##### DATASET RECORDS #####

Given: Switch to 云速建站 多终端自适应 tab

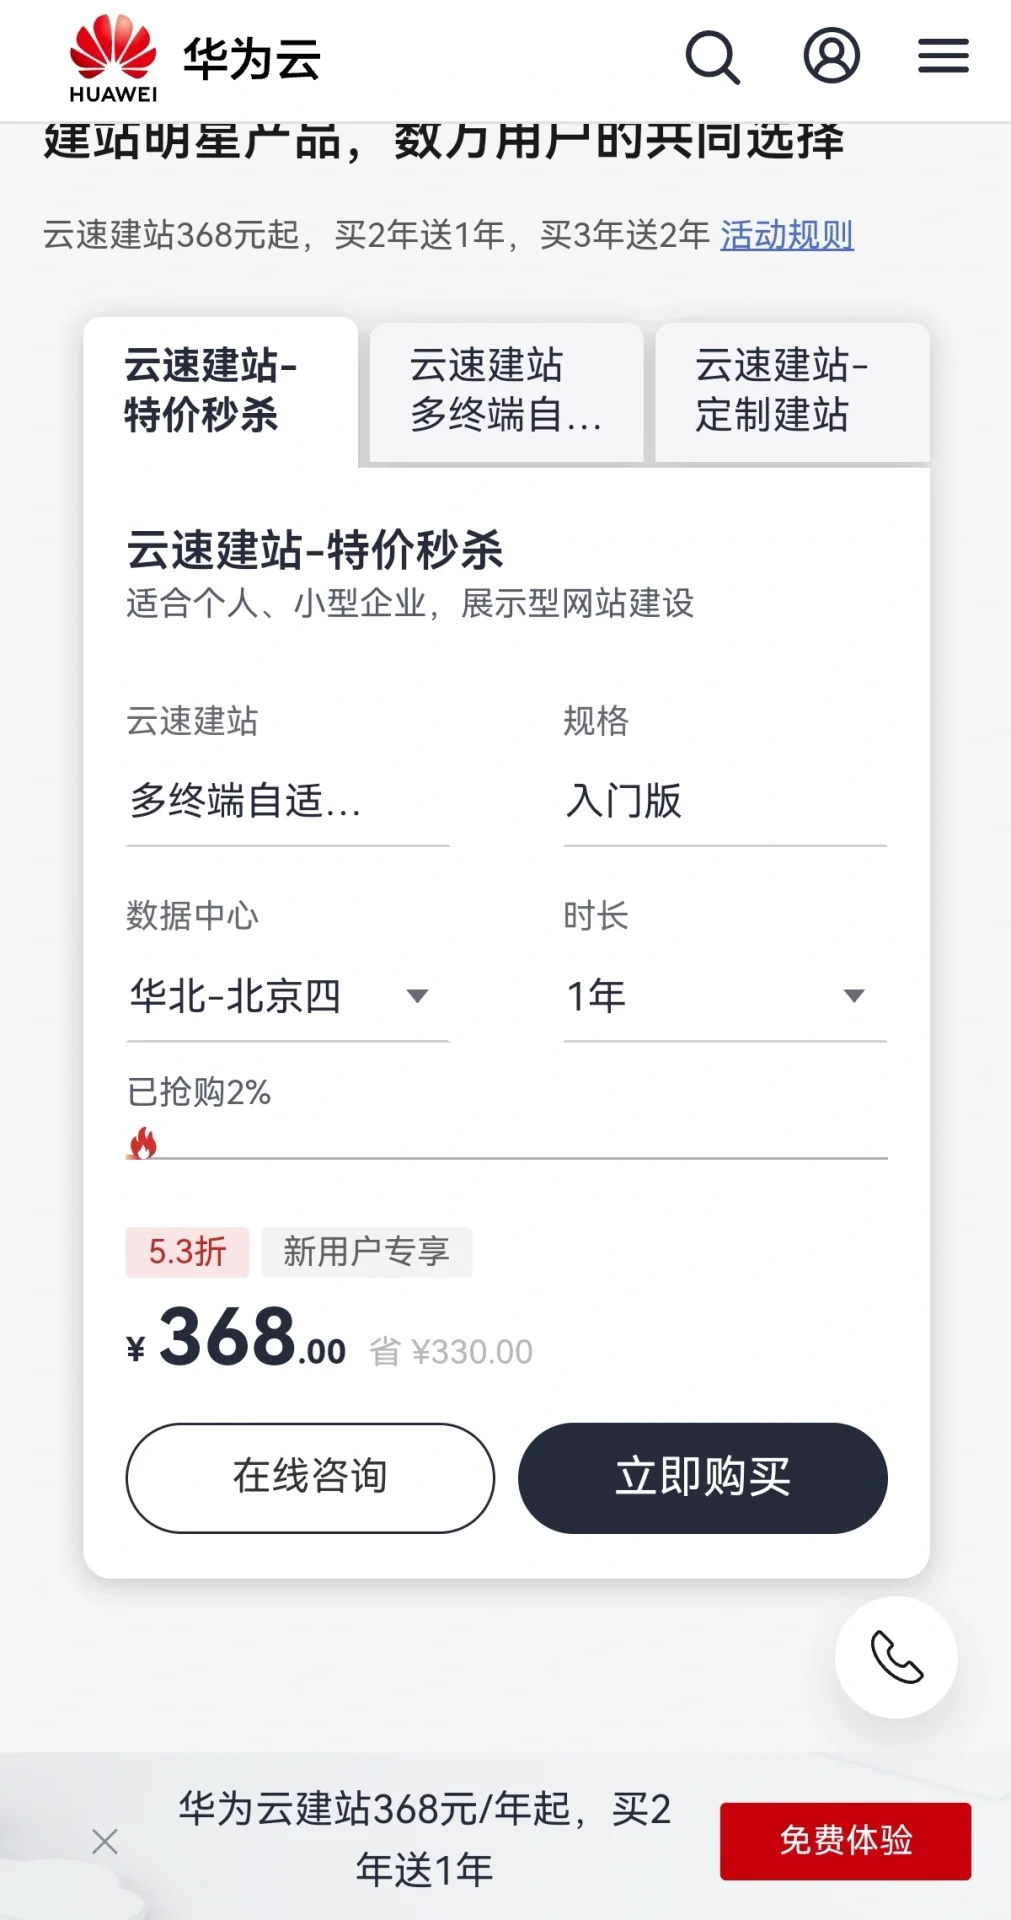Looking at the screenshot, I should (506, 391).
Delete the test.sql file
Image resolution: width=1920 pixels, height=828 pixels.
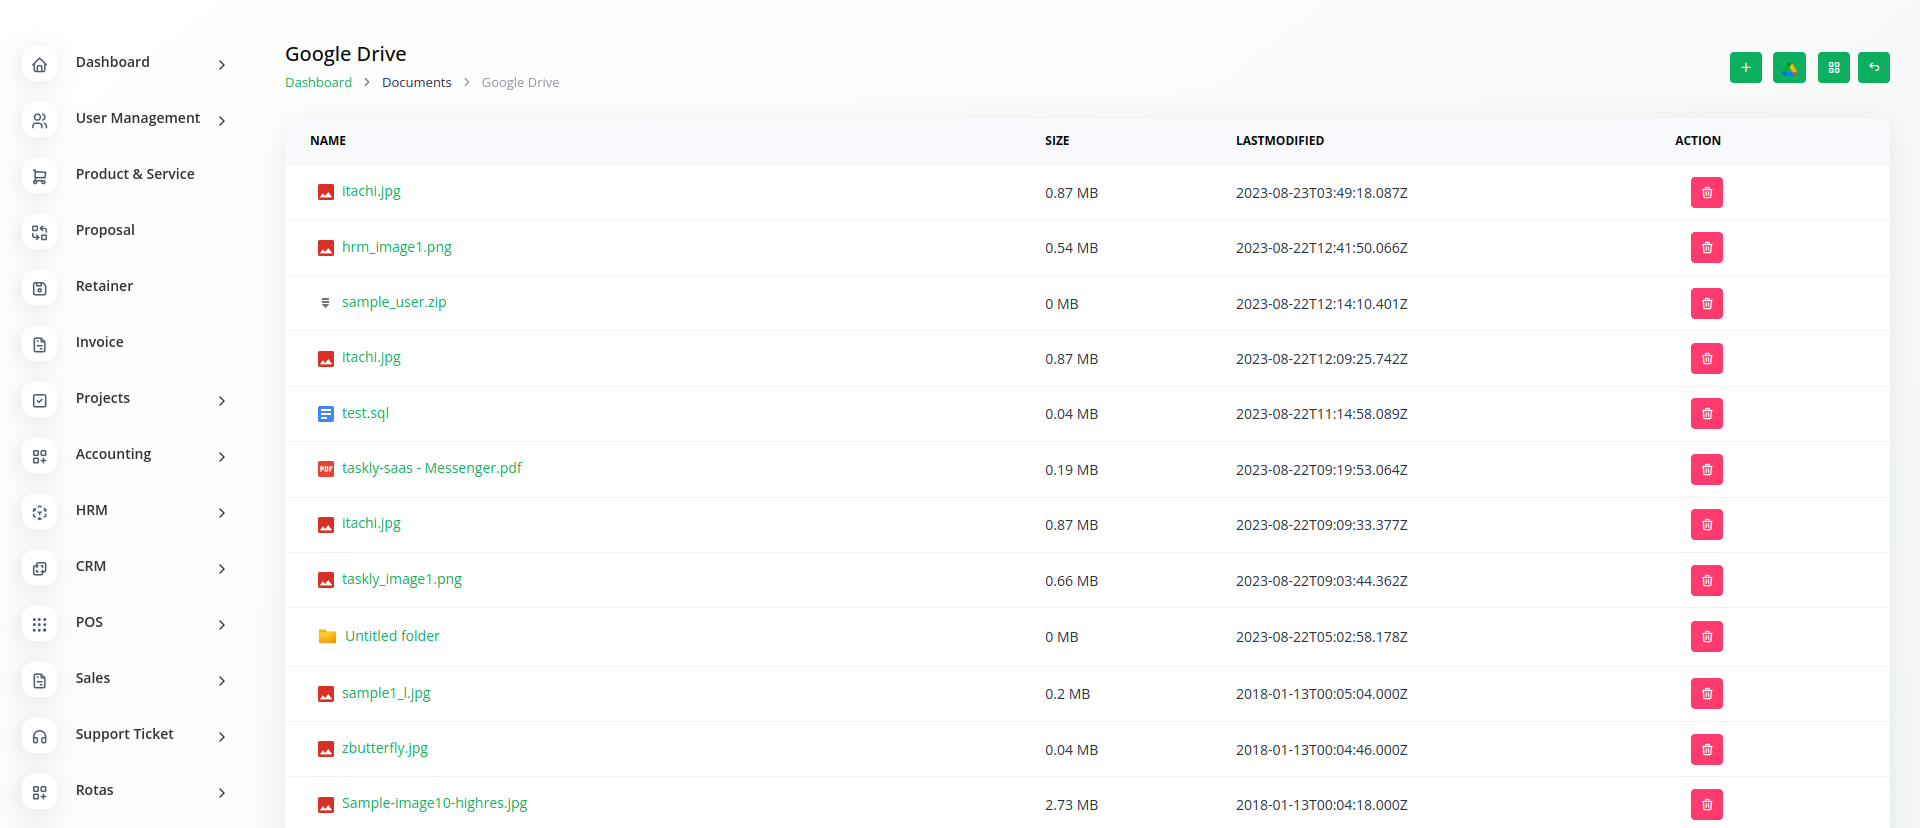[x=1706, y=414]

#####

TASK STATEMENT: Copy every item above word for word, omitting the pictures.

RESPONSE:
Given: Switch to 云速建站 多终端自适应 tab

Looking at the screenshot, I should (506, 391).
Delete the test.sql file
Image resolution: width=1920 pixels, height=828 pixels.
[x=1706, y=414]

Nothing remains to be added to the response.